O artigo 31 da Lei nº. 8.666/93 estabelece os requisitos para a qualificação econômico-financeira de empresas participantes de processos licitatórios e, dentre eles, dispõe quando a apresentação:
Art. 31. A documentação relativa à qualificação econômico-financeira limitar-se-á a:
I – balanço patrimonial e demonstrações contábeis do último exercício social, já exigíveis e apresentados na forma da lei, que comprovem a boa situação financeira da empresa, vedada a sua substituição por balancetes ou balanços provisórios, podendo ser atualizados por índices oficiais quando encerrado há mais de 3 (três) meses da data de apresentação da proposta;
II – certidão negativa de falência ou concordata expedida pelo distribuidor da sede da pessoa jurídica, ou de execução patrimonial, expedida no domicílio da pessoa física;
III – garantia, nas mesmas modalidades e critérios previstos no “caput” e § 1o do art. 56 desta Lei, limitada a 1% (um por cento) do valor estimado do objeto da contratação.
Percebe-se do referido artigo que com a edição da Lei de Recuperação Judicial e Falência, não houve modificação da redação do artigo 31 acima descrito, entretanto, a sua previsão mostra-se ultrapassada frente ao entendimento atual do judiciário e de doutrinadores.
Com relação as obrigatoriedades de apresentação de certidões negativas de recuperação judicial dentro do certame, também é uma situação que vem sendo discutida e, conforme supra mencionado, as Cortes Superiores têm se posicionado quanto a impossibilidade de inabilitar empresas recuperandas exclusivamente pela não apresentação desta certidão negativa.
A obrigatoriedade de apresentação de certidões negativas de recuperação judicial (o que causa a desabilitação das empresas caso restem vencedoras) e a previsão de não participação de empresas recuperandas em licitações não estão em consonância com o objetivo da recuperação e a manutenção empresarial.
Dentro das hipóteses de inabilitação de empresas por falta de apresentação de certidões ou, ainda, da exclusão dessas empresas em caso de propositura de ação recuperacional durante a vigência do contrato licitatório vai de encontro a Constituição Federal, especialmente princípios basilares como da legalidade e da isonomia.
O princípio da legalidade é afrontado em razão de que inexiste previsão legal para a para a exclusão de empresas em recuperação judicial em processos licitatórios e, da mesma forma, o princípio da isonomia é violado pelo fato de que as empresas recuperadas não devem ter tratamento diferenciado, mas deter tratamento isonômico para deixar em pé de igualdade para que não haja, além disso, princípios do direito administrativo, também previstos Constitucionalmente, como da livre concorrência e iniciativa.

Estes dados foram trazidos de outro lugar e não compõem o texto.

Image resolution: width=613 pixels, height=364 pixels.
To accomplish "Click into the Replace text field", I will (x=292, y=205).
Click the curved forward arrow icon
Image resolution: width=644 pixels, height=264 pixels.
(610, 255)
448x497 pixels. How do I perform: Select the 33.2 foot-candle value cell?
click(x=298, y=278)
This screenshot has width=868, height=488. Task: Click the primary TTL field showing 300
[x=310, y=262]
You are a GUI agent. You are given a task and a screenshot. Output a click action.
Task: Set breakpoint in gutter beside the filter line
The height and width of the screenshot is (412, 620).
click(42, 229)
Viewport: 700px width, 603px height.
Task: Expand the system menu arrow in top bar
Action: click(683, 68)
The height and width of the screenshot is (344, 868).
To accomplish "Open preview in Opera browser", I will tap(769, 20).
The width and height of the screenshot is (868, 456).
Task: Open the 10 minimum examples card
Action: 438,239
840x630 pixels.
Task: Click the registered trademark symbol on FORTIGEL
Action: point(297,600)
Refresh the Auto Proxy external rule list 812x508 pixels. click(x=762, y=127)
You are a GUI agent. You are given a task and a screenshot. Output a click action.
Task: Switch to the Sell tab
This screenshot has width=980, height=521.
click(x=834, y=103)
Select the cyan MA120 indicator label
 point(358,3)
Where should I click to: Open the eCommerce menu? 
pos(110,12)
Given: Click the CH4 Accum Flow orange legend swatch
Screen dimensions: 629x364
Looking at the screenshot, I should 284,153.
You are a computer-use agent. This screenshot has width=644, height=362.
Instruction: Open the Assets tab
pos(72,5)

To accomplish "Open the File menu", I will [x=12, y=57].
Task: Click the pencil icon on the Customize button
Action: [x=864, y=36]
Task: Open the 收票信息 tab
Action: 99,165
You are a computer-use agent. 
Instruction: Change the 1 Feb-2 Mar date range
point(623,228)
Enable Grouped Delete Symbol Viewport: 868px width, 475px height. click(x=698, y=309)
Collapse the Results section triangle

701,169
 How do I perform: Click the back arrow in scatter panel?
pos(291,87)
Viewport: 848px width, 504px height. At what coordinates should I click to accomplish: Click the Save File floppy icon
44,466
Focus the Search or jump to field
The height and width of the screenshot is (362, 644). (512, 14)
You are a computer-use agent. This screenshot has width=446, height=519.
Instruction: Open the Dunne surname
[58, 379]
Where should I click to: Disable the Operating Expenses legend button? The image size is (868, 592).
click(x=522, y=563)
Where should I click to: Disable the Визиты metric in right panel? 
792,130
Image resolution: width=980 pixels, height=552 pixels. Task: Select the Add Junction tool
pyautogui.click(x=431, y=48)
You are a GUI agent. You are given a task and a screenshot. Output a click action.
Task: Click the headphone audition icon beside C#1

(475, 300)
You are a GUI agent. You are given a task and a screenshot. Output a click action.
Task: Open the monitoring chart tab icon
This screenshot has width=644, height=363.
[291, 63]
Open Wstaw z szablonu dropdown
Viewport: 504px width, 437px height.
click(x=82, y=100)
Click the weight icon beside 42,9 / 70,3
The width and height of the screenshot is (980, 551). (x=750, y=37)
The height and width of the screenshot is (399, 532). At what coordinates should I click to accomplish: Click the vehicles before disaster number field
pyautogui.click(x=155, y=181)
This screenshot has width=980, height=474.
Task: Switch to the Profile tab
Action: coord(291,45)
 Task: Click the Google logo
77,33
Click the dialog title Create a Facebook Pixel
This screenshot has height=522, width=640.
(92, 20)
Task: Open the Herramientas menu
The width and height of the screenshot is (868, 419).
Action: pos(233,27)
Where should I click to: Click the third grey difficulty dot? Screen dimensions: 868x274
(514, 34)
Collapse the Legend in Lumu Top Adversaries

Diante disso, entende-se que é necessária a relativização da exigência de apresentação de certidões negativas de recuperação judicial para habilitação em certames licitatórios, bem como a exclusão de empresas recuperandas de contrato em atividade, em razão exclusiva da sua condição de recuperanda. Para tanto, espera-se que os Projetos de Leis nº 10.220/2018 e nº 1.397/2020 que estão tramitando na Câmara dos Deputados, apresentem uma solução para esta problemática que, de forma indiscutível, trazem grande insegurança às empresas recuperandas.